1. A social worker wished to evaluate the benefits of letting nursing home residents care for a plant. On one floor, the residents were given a plant to care for in their room. On another floor, residents were not given a plant. The social worker measured their activity levels before and after. This is an example of a(n) __________.
2. A school psychologist compared the achievement scores of children who either had or had not been socially promoted. This study is using __________ data.
3. In _____________, a sample is selected from the list of population members by randomly selecting the first subject and then selecting the other members of the sample according to a prearranged scheme—by taking, say, every 5th, 1Oth, or 20th person on the list, until the sample is complete.
4. A strategy for establishing is to have an observer rate the same behavior sequence at different times throughout the study.
5. The problem with face-to-face interviewing is __________.
6. Withholding potentially biasing information from an observer is called _________the observer.
7. In the interrupted time-series design __________.

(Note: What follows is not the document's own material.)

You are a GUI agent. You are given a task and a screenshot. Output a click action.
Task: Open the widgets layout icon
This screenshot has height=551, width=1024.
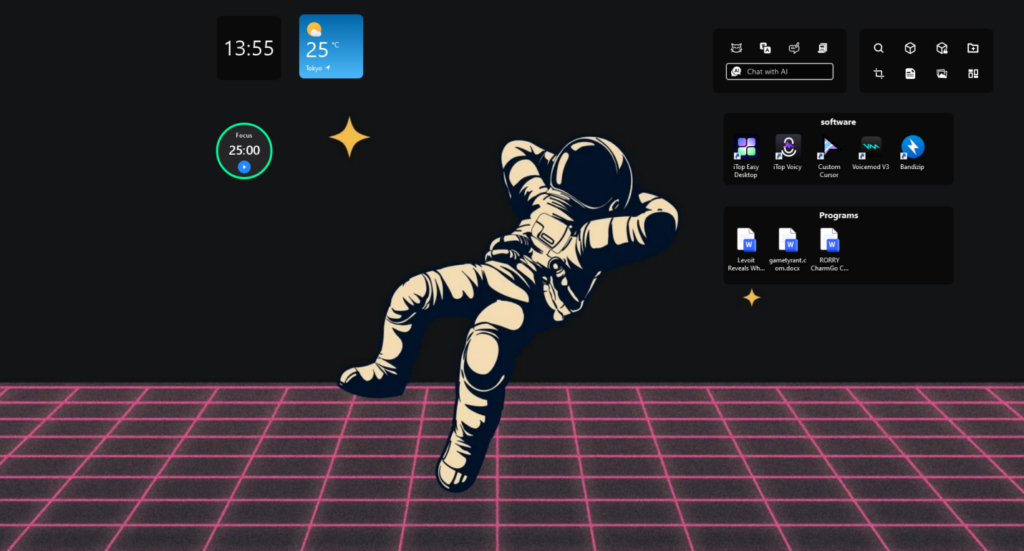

8. A researcher is interested in studying drug use in adolescence. He gathers a list of all high schools in the nation. He randomly selects 500 schools. From these schools, he randomly selects 3000 homerooms. From each homeroom, he selects 20 students using simple random sampling. His sampling process is an example of __________.
9. Mail surveys are associated with __________ while face-to-face surveys are associated with __________.
10. In __________ sampling, the population is classified into subgroups and simple random samples are taken from each subgroup.
11. People who commit suicide sometimes leave notes. A researcher analyzed the contents of suicide notes in order to explain why people commit suicide. This study has the flaw of __________.
12. The comparison group in a nonequivalent control group design is called nonequivalent because __________.